On Baseball and the Reds is Two!

I forgot about this, but March 1st was this site's second birthday! Here's a link to the debut post, as well as last year's post.

The site continues to be the source of a tremendous amount of fun and satisfaction for me. I never have time to do as much as I'd like, but I'm pleased with what I have been able to do. Running a blog is a great way to follow and learn about baseball, and it's allowed me to interact with a lot of very interesting, talented, and (thankfully!) friendly people over the past two years. Thanks to everyone who continues to visit!!

Site stats:

I'm a stathead, so I gotta throw out some usage stats:

As of today, the site has had over 100,000 page loads, over 80,000 unique visits, and most importantly to me, over 30,000 visits from returning visitors. Granted, a lot of sites do that much traffic in a few hours, but for an esoteric little blog like mine, that seems pretty darn good.

What's amazing to me is how the site continues to gain traffic: from March-December 2006 (10 months), the site received 21,000 unique visits. This year, from January through mid-March (2.5 months), it's already received 14,000 unique visits.

We also received a modest sponsorship this past winter from, which helps pay for the minor expenses associated with my activities here (subscriptions, books, etc). Please give them a look when you're buying your tickets this year. And I'm half-way to my first check from Google Adsense! Just one more year ought to do it... :)

Here's some other fun, big brother-esque stuff that I can learn from Google analytics. These data only go back to April 2007...
  • People
    • 52% of you use internet explorer, 42% of you use firefox, with Safari coming up a very distant third.
    • 90% of you use Windows, 9% of you use a Mac, and 0.5% of you use Linux. And 3 hits have come from someone's Playstation 3. :)
    • 44% of you use high-speed cable, 17% use DSL, 14% have a T1 connection, and 3% are on dial-up (though 22% of you are "unknown").
    • 92% of you are from the USA, 3% from Canada, and 3% are from either Taiwan, Japan, or South Korea.
  • Traffic
    • 47% of my traffic comes from direct links to my site. Of those visitors arriving via links:
    • 28% of my traffic comes from search engines, and 93% of all search traffic comes from google. Yahoo comes in at 4%, with AOL at 1.5%, and MSN at just 0.4%.
One thing that becomes clear from all of this is how important Redleg Nation and Red Reporter are to the Reds' blogosphere. I would never have gotten off the ground if it weren't for the traffic delivered by Chad and JD, especially early on. Thanks!


  1. Congrats on the anniversary and the traffic; it looks pretty good for a stat site dedicated to one team. I love the content and appreciate all the work you put in to it.

    "90% of you use Windows, 9% of you use a Mac, and 0.5% of you use Linux."

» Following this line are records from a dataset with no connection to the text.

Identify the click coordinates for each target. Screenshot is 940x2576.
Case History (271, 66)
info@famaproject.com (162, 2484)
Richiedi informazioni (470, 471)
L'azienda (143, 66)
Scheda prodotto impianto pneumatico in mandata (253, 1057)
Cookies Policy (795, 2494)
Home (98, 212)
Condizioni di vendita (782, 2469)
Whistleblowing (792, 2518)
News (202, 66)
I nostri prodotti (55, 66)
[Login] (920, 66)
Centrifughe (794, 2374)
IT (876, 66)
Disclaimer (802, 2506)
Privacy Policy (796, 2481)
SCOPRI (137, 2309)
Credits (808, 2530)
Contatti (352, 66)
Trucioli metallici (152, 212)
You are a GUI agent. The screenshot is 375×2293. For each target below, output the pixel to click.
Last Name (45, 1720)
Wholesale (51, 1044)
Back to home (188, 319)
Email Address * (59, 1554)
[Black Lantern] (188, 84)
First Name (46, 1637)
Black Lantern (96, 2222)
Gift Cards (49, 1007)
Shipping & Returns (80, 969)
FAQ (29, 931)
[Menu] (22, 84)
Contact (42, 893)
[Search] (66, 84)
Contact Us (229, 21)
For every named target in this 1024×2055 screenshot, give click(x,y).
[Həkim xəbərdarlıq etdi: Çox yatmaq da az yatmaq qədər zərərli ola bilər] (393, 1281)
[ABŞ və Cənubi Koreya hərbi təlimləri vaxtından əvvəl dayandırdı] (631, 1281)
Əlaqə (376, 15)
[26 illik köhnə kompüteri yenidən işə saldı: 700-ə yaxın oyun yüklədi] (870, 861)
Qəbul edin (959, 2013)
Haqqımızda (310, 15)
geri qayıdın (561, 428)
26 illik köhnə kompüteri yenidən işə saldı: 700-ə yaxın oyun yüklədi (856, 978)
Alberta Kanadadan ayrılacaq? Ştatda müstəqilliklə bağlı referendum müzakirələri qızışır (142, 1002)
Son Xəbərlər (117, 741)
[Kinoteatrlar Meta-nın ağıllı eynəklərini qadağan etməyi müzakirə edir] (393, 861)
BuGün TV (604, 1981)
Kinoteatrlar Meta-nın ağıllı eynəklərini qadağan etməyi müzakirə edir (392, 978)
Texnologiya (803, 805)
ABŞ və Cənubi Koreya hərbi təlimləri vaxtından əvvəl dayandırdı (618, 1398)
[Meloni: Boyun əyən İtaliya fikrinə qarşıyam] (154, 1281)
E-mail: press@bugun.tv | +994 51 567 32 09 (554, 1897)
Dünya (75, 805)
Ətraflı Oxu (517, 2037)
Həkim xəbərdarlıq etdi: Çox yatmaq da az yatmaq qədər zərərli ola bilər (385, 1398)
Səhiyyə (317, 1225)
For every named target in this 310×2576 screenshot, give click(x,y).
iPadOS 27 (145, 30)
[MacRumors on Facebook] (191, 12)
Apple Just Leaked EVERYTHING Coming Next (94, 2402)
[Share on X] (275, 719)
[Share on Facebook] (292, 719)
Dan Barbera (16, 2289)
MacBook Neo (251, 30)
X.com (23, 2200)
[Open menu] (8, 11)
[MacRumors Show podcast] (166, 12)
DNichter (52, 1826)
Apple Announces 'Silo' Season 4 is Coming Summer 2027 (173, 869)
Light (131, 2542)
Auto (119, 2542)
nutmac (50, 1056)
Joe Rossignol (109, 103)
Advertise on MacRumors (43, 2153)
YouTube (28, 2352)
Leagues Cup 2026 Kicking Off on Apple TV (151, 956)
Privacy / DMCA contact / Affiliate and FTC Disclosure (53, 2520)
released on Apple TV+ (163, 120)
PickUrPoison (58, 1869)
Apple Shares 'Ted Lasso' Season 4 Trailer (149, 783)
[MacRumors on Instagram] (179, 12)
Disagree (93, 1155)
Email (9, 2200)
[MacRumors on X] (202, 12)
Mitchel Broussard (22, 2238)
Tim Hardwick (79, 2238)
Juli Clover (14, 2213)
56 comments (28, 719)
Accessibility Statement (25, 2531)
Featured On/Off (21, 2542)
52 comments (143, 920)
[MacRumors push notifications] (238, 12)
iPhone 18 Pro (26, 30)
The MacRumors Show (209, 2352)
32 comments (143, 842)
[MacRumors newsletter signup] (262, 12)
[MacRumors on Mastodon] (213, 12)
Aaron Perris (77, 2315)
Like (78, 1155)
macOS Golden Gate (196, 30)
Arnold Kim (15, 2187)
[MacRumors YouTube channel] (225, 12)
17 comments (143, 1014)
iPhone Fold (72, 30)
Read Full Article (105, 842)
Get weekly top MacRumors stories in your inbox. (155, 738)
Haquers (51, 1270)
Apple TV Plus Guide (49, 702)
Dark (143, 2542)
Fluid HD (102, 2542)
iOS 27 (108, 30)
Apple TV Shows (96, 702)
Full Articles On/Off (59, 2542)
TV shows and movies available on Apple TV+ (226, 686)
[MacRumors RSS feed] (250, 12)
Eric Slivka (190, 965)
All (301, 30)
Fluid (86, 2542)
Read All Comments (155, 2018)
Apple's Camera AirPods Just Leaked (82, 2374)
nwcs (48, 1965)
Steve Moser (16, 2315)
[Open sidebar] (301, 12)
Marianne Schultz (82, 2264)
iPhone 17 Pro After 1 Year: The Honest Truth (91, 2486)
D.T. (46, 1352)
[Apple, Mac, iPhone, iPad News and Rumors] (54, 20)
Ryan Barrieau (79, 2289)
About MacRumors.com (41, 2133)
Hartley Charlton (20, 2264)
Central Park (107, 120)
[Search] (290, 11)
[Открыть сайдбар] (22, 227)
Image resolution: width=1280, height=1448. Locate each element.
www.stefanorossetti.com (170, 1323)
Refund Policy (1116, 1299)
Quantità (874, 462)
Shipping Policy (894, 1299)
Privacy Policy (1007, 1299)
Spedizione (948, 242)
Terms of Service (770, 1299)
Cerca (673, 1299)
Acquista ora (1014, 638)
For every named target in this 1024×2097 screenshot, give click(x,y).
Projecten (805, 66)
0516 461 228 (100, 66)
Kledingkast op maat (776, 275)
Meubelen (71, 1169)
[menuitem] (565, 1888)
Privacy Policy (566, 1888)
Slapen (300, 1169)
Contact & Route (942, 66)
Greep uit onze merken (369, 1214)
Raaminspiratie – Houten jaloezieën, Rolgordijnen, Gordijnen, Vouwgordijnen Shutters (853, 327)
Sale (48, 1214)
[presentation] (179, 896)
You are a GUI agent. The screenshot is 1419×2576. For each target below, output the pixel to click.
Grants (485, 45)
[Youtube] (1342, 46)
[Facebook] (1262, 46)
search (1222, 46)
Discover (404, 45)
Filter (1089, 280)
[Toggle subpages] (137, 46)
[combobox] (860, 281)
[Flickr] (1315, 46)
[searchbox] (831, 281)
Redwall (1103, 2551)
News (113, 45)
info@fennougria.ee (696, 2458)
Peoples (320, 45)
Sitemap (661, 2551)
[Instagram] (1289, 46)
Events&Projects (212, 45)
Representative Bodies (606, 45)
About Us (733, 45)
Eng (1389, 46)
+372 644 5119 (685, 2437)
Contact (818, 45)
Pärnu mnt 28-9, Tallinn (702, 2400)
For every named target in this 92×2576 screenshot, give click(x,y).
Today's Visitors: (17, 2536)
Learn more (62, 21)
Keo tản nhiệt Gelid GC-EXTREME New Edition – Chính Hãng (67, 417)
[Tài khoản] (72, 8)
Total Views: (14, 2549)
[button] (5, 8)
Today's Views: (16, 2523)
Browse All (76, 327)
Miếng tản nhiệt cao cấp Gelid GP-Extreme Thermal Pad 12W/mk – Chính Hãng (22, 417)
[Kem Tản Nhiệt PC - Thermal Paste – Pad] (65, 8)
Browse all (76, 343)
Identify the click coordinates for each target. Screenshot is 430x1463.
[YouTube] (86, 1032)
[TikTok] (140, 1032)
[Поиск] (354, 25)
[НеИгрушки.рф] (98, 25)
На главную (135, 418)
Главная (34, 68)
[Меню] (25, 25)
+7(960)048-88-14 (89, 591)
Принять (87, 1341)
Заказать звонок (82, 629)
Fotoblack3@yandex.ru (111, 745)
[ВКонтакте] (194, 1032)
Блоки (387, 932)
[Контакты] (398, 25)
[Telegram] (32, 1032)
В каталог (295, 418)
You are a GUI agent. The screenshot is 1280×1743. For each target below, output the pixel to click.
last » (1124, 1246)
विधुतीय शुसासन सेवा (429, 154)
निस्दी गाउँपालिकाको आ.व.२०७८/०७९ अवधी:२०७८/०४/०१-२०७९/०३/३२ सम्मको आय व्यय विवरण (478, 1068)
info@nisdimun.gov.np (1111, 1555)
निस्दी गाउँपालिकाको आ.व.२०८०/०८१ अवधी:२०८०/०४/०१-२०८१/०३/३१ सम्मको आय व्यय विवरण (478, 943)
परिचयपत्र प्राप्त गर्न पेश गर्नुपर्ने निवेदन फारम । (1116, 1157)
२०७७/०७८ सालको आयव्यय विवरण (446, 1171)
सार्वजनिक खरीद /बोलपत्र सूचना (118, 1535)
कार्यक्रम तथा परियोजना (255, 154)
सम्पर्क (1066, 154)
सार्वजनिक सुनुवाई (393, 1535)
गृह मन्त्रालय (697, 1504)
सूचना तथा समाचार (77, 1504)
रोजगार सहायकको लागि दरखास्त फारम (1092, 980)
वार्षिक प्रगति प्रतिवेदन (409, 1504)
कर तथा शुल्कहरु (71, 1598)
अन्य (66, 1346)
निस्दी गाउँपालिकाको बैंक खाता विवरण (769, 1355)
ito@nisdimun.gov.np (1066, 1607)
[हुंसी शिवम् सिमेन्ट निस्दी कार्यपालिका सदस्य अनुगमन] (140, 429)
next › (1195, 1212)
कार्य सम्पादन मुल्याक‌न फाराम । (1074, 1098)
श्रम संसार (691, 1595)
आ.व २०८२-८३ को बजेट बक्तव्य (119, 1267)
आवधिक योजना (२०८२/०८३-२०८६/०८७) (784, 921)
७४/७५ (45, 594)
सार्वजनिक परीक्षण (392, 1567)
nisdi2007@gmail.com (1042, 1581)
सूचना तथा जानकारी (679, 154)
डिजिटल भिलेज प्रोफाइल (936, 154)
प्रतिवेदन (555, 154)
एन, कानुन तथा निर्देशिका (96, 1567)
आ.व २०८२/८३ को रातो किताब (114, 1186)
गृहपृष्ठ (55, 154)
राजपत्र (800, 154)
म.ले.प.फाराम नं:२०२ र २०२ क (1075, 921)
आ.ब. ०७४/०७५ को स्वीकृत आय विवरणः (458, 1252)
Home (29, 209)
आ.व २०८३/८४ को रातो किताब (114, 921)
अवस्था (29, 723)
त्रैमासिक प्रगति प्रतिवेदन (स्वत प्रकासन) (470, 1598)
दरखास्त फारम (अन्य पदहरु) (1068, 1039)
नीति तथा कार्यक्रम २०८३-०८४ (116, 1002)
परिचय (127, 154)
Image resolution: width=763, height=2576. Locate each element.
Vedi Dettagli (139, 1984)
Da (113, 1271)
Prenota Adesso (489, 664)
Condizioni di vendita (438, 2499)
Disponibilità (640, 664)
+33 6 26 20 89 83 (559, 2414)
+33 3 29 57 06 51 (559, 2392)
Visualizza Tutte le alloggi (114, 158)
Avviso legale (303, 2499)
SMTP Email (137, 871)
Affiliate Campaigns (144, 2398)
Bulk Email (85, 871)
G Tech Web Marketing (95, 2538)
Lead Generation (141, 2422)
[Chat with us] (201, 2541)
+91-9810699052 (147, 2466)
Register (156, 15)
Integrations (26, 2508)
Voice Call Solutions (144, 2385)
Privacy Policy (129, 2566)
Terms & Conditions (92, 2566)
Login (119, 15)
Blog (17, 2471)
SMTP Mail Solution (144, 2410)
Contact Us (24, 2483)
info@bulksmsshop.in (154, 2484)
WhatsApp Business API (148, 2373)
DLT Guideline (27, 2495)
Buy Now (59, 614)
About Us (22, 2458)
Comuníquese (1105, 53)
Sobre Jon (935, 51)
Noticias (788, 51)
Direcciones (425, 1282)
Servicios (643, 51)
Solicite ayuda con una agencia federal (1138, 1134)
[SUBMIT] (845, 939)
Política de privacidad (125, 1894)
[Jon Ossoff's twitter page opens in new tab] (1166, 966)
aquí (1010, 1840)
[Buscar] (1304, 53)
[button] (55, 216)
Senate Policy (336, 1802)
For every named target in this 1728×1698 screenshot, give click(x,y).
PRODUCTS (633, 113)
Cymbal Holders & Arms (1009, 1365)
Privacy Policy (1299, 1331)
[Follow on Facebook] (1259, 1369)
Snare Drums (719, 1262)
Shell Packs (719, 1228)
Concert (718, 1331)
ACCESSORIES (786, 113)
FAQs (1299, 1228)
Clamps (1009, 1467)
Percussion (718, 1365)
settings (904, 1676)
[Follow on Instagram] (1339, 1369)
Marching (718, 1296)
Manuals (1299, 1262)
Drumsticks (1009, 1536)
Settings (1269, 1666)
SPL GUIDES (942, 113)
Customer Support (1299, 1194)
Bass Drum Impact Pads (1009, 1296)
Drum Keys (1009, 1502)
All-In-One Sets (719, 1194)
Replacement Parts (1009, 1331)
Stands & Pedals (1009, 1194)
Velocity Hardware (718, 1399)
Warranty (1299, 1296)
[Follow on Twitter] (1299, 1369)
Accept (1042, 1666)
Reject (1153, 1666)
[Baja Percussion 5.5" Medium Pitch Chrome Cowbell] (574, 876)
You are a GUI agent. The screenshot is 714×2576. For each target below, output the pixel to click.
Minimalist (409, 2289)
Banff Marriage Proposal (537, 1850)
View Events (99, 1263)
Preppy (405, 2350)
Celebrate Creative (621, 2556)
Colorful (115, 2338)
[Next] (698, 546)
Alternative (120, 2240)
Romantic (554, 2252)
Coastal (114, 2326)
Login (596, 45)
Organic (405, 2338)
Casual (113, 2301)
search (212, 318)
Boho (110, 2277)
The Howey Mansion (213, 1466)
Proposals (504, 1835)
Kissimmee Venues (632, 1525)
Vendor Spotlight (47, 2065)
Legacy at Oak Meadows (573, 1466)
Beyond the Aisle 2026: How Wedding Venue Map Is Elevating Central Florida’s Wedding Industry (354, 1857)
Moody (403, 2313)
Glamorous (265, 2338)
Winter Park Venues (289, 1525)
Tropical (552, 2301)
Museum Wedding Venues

    Not so fast now. I know I've visited using all three. No Playstation 3 though I'm afraid. :P

  2. Justin -

    Congratulations on two years of blogging. Having just started blogging myself, I only hope to have a fraction of the success you have. Your work here is required reading for any fanatical Reds fan. Also the piece in the Hardball Times Season Preview was incredibly well-written. I've been through that content at least five times now. Keep up the excellent work!


  3. I'm from Taiwan and I added your blog to my RSS reader about three months ago. I learn a lot from your articles these days. Two thumbs up.

  4. Justin, you are the sole reason that I read anything Reds-related. I'm a big Yankee fan, but you have made the Reds my #2 team.

  5. Thanks everybody!

    @brad, you're right that I should have just said 90% of hits were windows, etc. But it was more fun to write it the other way. :)

    @Chris, you're off to a great start. Thanks for the kind words about the hardball times piece--it was a lot of fun to do. I hope they tap me for that again next year. The only bad thing is that I ended up wanting to post all of that info here, as it would update all of my player profiles...some of which are getting rather dated! But that'll take care of itself, eventually. And it's actually kind of fun to still be able to go back and see my back to my first (and hopelessly off-mark) take on Brandon Phillips, for example. :)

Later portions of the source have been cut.